### What to produce
Reproduce each of the following records word for word, without changing anything.

Dataset excerpt:
-- start --

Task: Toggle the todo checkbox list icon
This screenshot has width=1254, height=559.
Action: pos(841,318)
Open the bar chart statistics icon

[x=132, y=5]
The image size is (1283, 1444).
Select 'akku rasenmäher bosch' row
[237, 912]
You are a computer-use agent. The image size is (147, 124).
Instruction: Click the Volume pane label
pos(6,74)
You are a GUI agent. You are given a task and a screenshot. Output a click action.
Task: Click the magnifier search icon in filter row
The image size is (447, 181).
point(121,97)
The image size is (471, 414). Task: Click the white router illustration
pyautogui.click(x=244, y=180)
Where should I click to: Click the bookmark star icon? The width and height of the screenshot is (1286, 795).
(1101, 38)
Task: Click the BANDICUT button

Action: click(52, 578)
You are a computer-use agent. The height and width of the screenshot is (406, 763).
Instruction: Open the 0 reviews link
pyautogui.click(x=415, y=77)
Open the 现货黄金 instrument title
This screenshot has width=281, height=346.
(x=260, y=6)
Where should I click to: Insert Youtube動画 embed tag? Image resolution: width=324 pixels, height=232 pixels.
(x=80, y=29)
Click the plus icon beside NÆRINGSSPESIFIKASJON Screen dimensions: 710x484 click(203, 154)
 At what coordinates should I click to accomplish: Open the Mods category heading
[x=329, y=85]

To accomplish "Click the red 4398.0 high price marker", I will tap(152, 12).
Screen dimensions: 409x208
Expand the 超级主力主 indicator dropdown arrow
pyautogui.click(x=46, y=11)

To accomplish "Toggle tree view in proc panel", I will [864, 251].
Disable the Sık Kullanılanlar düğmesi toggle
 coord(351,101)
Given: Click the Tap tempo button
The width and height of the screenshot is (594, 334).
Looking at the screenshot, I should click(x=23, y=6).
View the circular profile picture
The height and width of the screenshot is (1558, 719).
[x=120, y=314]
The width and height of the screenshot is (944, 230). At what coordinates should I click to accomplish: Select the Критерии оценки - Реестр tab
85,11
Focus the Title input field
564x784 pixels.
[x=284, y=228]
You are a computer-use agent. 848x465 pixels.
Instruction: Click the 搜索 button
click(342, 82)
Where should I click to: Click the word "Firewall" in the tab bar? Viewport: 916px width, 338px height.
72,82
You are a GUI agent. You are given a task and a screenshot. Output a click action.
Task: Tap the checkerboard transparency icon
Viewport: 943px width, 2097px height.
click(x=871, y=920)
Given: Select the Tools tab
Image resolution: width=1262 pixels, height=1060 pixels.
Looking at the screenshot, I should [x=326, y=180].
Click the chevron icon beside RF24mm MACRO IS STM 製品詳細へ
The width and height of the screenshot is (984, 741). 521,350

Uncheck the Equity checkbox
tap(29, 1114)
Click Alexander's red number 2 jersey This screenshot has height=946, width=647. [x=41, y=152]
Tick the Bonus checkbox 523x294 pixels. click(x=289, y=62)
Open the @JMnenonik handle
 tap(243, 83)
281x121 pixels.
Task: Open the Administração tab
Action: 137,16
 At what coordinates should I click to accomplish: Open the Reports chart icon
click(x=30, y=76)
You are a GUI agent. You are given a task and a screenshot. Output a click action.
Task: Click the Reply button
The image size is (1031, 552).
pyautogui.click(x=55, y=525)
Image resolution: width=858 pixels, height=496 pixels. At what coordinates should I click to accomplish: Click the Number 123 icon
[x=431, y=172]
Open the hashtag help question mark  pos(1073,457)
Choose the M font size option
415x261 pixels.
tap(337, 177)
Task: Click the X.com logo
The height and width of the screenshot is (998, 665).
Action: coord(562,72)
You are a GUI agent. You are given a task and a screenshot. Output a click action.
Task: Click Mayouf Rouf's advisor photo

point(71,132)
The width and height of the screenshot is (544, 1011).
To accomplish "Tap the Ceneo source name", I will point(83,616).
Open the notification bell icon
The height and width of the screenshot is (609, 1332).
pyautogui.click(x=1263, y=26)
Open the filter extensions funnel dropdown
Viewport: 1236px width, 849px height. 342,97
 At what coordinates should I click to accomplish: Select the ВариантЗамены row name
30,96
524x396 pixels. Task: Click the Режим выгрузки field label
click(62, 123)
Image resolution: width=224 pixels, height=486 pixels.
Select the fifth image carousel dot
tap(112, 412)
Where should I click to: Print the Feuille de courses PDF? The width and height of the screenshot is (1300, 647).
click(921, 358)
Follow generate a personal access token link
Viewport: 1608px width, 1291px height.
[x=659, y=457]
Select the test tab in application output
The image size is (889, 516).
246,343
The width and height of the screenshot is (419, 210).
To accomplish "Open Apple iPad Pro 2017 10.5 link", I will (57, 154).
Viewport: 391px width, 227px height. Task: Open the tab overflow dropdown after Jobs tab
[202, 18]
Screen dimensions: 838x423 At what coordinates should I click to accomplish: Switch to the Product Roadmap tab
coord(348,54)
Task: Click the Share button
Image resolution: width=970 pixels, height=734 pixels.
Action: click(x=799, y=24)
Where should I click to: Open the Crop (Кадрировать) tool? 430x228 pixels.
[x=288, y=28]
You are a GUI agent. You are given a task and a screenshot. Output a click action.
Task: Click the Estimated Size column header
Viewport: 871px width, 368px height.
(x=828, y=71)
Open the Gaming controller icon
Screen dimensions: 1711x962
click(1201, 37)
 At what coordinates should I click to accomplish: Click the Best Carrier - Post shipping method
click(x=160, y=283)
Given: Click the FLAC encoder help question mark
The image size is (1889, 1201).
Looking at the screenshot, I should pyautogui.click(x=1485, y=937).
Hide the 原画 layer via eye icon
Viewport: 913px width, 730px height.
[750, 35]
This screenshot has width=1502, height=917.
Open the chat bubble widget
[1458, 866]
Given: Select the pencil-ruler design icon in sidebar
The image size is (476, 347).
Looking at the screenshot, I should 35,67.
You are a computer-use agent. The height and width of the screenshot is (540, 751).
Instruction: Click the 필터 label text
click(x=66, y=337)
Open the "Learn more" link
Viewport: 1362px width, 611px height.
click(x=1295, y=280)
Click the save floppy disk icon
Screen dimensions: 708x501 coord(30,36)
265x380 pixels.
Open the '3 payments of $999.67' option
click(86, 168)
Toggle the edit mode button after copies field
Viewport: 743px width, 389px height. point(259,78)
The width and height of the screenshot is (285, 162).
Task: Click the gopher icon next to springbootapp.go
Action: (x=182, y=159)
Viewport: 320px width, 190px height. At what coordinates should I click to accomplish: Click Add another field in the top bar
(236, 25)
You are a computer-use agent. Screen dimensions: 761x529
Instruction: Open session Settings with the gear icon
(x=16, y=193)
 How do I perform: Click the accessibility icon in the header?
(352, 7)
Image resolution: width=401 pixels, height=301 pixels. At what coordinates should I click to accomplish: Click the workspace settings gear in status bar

-- end --

### Output below
Task: Toggle the todo checkbox list icon
This screenshot has width=1254, height=559.
Action: pos(841,318)
Open the bar chart statistics icon

[x=132, y=5]
The image size is (1283, 1444).
Select 'akku rasenmäher bosch' row
[237, 912]
You are a computer-use agent. The image size is (147, 124).
Instruction: Click the Volume pane label
pos(6,74)
You are a GUI agent. You are given a task and a screenshot. Output a click action.
Task: Click the magnifier search icon in filter row
The image size is (447, 181).
point(121,97)
The image size is (471, 414). Task: Click the white router illustration
pyautogui.click(x=244, y=180)
Where should I click to: Click the bookmark star icon? The width and height of the screenshot is (1286, 795).
(1101, 38)
Task: Click the BANDICUT button

Action: click(52, 578)
You are a computer-use agent. The height and width of the screenshot is (406, 763).
Instruction: Open the 0 reviews link
pyautogui.click(x=415, y=77)
Open the 现货黄金 instrument title
This screenshot has width=281, height=346.
(x=260, y=6)
Where should I click to: Insert Youtube動画 embed tag? Image resolution: width=324 pixels, height=232 pixels.
(x=80, y=29)
Click the plus icon beside NÆRINGSSPESIFIKASJON Screen dimensions: 710x484 click(203, 154)
 At what coordinates should I click to accomplish: Open the Mods category heading
[x=329, y=85]

To accomplish "Click the red 4398.0 high price marker", I will tap(152, 12).
Screen dimensions: 409x208
Expand the 超级主力主 indicator dropdown arrow
pyautogui.click(x=46, y=11)

To accomplish "Toggle tree view in proc panel", I will [864, 251].
Disable the Sık Kullanılanlar düğmesi toggle
 coord(351,101)
Given: Click the Tap tempo button
The width and height of the screenshot is (594, 334).
Looking at the screenshot, I should click(x=23, y=6).
View the circular profile picture
The height and width of the screenshot is (1558, 719).
[x=120, y=314]
The width and height of the screenshot is (944, 230). At what coordinates should I click to accomplish: Select the Критерии оценки - Реестр tab
85,11
Focus the Title input field
564x784 pixels.
[x=284, y=228]
You are a computer-use agent. 848x465 pixels.
Instruction: Click the 搜索 button
click(342, 82)
Where should I click to: Click the word "Firewall" in the tab bar? Viewport: 916px width, 338px height.
72,82
You are a GUI agent. You are given a task and a screenshot. Output a click action.
Task: Tap the checkerboard transparency icon
Viewport: 943px width, 2097px height.
click(x=871, y=920)
Given: Select the Tools tab
Image resolution: width=1262 pixels, height=1060 pixels.
Looking at the screenshot, I should [x=326, y=180].
Click the chevron icon beside RF24mm MACRO IS STM 製品詳細へ
The width and height of the screenshot is (984, 741). 521,350

Uncheck the Equity checkbox
tap(29, 1114)
Click Alexander's red number 2 jersey This screenshot has height=946, width=647. [x=41, y=152]
Tick the Bonus checkbox 523x294 pixels. click(x=289, y=62)
Open the @JMnenonik handle
 tap(243, 83)
281x121 pixels.
Task: Open the Administração tab
Action: 137,16
 At what coordinates should I click to accomplish: Open the Reports chart icon
click(x=30, y=76)
You are a GUI agent. You are given a task and a screenshot. Output a click action.
Task: Click the Reply button
The image size is (1031, 552).
pyautogui.click(x=55, y=525)
Image resolution: width=858 pixels, height=496 pixels. At what coordinates should I click to accomplish: Click the Number 123 icon
[x=431, y=172]
Open the hashtag help question mark  pos(1073,457)
Choose the M font size option
415x261 pixels.
tap(337, 177)
Task: Click the X.com logo
The height and width of the screenshot is (998, 665).
Action: coord(562,72)
You are a GUI agent. You are given a task and a screenshot. Output a click action.
Task: Click Mayouf Rouf's advisor photo

point(71,132)
The width and height of the screenshot is (544, 1011).
To accomplish "Tap the Ceneo source name", I will point(83,616).
Open the notification bell icon
The height and width of the screenshot is (609, 1332).
pyautogui.click(x=1263, y=26)
Open the filter extensions funnel dropdown
Viewport: 1236px width, 849px height. 342,97
 At what coordinates should I click to accomplish: Select the ВариантЗамены row name
30,96
524x396 pixels. Task: Click the Режим выгрузки field label
click(62, 123)
Image resolution: width=224 pixels, height=486 pixels.
Select the fifth image carousel dot
tap(112, 412)
Where should I click to: Print the Feuille de courses PDF? The width and height of the screenshot is (1300, 647).
click(921, 358)
Follow generate a personal access token link
Viewport: 1608px width, 1291px height.
[x=659, y=457]
Select the test tab in application output
The image size is (889, 516).
246,343
The width and height of the screenshot is (419, 210).
To accomplish "Open Apple iPad Pro 2017 10.5 link", I will (57, 154).
Viewport: 391px width, 227px height. Task: Open the tab overflow dropdown after Jobs tab
[202, 18]
Screen dimensions: 838x423 At what coordinates should I click to accomplish: Switch to the Product Roadmap tab
coord(348,54)
Task: Click the Share button
Image resolution: width=970 pixels, height=734 pixels.
Action: click(x=799, y=24)
Where should I click to: Open the Crop (Кадрировать) tool? 430x228 pixels.
[x=288, y=28]
You are a GUI agent. You are given a task and a screenshot. Output a click action.
Task: Click the Estimated Size column header
Viewport: 871px width, 368px height.
(x=828, y=71)
Open the Gaming controller icon
Screen dimensions: 1711x962
click(1201, 37)
 At what coordinates should I click to accomplish: Click the Best Carrier - Post shipping method
click(x=160, y=283)
Given: Click the FLAC encoder help question mark
The image size is (1889, 1201).
Looking at the screenshot, I should pyautogui.click(x=1485, y=937).
Hide the 原画 layer via eye icon
Viewport: 913px width, 730px height.
[750, 35]
This screenshot has width=1502, height=917.
Open the chat bubble widget
[1458, 866]
Given: Select the pencil-ruler design icon in sidebar
The image size is (476, 347).
Looking at the screenshot, I should 35,67.
You are a computer-use agent. The height and width of the screenshot is (540, 751).
Instruction: Click the 필터 label text
click(x=66, y=337)
Open the "Learn more" link
Viewport: 1362px width, 611px height.
click(x=1295, y=280)
Click the save floppy disk icon
Screen dimensions: 708x501 coord(30,36)
265x380 pixels.
Open the '3 payments of $999.67' option
click(86, 168)
Toggle the edit mode button after copies field
Viewport: 743px width, 389px height. point(259,78)
The width and height of the screenshot is (285, 162).
Task: Click the gopher icon next to springbootapp.go
Action: (x=182, y=159)
Viewport: 320px width, 190px height. At what coordinates should I click to accomplish: Click Add another field in the top bar
(236, 25)
You are a computer-use agent. Screen dimensions: 761x529
Instruction: Open session Settings with the gear icon
(x=16, y=193)
 How do I perform: Click the accessibility icon in the header?
(352, 7)
Image resolution: width=401 pixels, height=301 pixels. At what coordinates should I click to accomplish: Click the workspace settings gear in status bar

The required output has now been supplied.